After observing \(Y=y\), the posterior \(p_{X|Y}(x|y)\) tells us how likely it is that an airplane is actually present.
Continuous Example: Signal plus Noise
The signal example is a continuous Bayes model.
- \(X\): the true underlying signal.
- \(f_X(x)\): prior density over possible signal values.
- \(Y\): the noisy version of \(X\) that we observe.
- \(f_{Y|X}(y|x)\): the noise model.
After observing \(Y=y\), continuous Bayes’ rule gives \(f_{X|Y}(x|y)\), the posterior density over the true signal.
Bayes’ Rule
For discrete random variables:
\[ p_{X|Y}(x|y) = \frac{p_X(x)p_{Y|X}(y|x)}{p_Y(y)} \]
where
\[ p_Y(y) = \sum_x p_X(x)p_{Y|X}(y|x). \]

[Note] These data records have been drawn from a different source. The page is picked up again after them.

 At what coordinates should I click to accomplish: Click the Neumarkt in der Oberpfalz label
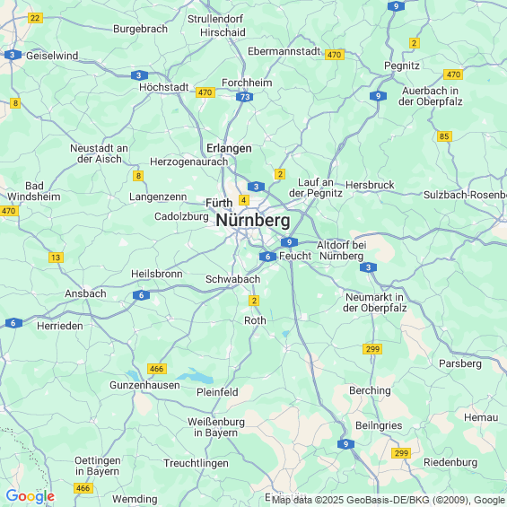point(375,302)
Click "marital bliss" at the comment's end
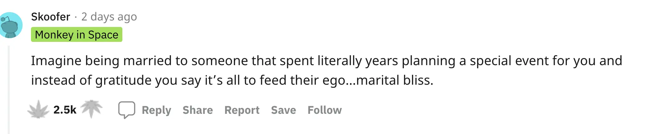The image size is (648, 134). [x=394, y=80]
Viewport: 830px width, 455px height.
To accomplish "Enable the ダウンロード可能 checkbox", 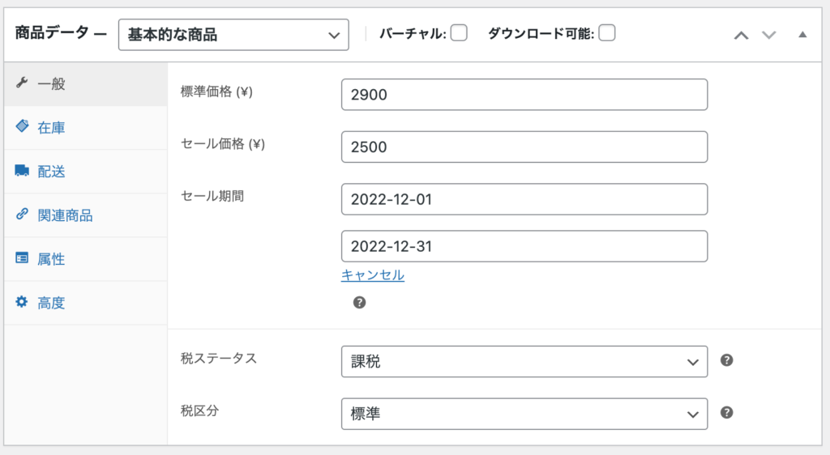I will 607,32.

For continuous random variables:
\[ f_{X|Y}(x|y) = \frac{f_X(x)f_{Y|X}(y|x)}{f_Y(y)} \]
where
\[ f_Y(y) = \int_{-\infty}^{\infty} f_X(x)f_{Y|X}(y|x)\,dx. \]
The structure is the same:
\[ \text{posterior} = \frac{\text{prior}\times \text{likelihood}}{\text{evidence}}. \]
The denominator normalizes the posterior so it integrates or sums to 1.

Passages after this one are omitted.